FnrS RNA is a family of Hfq-binding small RNA whose expression is upregulated in response to anaerobic conditions. It is named FnrS because its expression is strongly dependent on fumarate and nitrate reductase regulator (FNR), a direct oxygen availability sensor.

A conserved intergenic region between genes ydaN and dbpA was predicted to encode an sRNA, adjacent to where another non-coding RNA (C0343) has been identified. However, northern blot analysis of this 477bp sequence yielded no results. A subsequent tiling array analysis sequencing Hfq-binding sRNA found that the Watson strand did indeed encode an sRNA.

==Gene regulation==
FnrS has been shown to downregulate 32 different mRNAs in Enterobacteria, in 15 of these cases it does so by base-pairing with the mRNA transcript. The majority of genes downregulated by FnrS are required for aerobic metabolism or the oxidative stress response. Some of the genes downregulated by FnrS are:
- adhP - an alcohol dehydrogenase involved in metabolism
- cydD - zinc sensitive ATP-binding component of cytochrome-related transport
- mqo - membrane associated malate:quinone oxidoreductase which operates in the citric acid cycle
- sodB/A - a superoxide dismutase which aids with oxygen stress resistance
- ygiW - a hypothetical outer membrane protein

A study incorporating comparative target prediction and subsequent experimental verification of selected predictions, suggests that FnrS might be a more global regulator in Escherichia coli.

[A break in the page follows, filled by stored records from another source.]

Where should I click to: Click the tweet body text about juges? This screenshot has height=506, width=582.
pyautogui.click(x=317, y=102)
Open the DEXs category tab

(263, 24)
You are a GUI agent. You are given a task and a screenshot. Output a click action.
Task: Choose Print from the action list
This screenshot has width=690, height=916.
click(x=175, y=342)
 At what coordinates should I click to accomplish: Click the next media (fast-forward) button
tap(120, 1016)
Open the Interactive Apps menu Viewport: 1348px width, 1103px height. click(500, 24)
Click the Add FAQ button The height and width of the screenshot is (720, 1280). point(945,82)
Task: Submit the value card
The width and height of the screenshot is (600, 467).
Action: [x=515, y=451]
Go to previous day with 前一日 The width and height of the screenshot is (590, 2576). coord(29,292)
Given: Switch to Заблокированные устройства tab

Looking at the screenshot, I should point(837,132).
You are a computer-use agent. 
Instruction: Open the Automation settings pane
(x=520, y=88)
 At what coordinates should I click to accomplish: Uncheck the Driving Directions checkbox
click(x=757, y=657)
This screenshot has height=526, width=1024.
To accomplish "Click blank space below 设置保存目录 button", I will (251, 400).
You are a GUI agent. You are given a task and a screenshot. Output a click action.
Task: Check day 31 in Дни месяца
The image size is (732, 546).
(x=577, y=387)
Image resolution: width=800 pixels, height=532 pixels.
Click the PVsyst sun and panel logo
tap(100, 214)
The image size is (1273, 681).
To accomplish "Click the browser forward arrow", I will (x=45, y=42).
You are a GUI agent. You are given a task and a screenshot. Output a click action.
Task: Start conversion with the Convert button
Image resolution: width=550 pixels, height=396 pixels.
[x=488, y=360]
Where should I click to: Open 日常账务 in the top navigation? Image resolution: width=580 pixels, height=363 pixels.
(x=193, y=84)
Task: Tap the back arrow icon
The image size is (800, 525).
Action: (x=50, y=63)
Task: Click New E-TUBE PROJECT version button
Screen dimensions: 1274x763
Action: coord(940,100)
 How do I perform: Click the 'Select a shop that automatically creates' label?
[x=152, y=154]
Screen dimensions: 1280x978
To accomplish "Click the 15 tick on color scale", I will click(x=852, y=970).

It is predicted to control several transcription factors. These include the verified targets marA and IscR. MarA activates genes involved in the resistance to superoxide, which might not be necessary at the anaerobic conditions where FnrS is expressed. IscR regulates genes for iron-sulfur-cluster containing or biogenesis proteins. FnrS might be involved in the observed O_{2} dependent expression of the IscR regulon. Further targets of FnrS are nagZ and sdhA.

There is also evidence to suggest that the expression of FnrS is regulated by the RcsCDB signalling system in Salmonella enterica.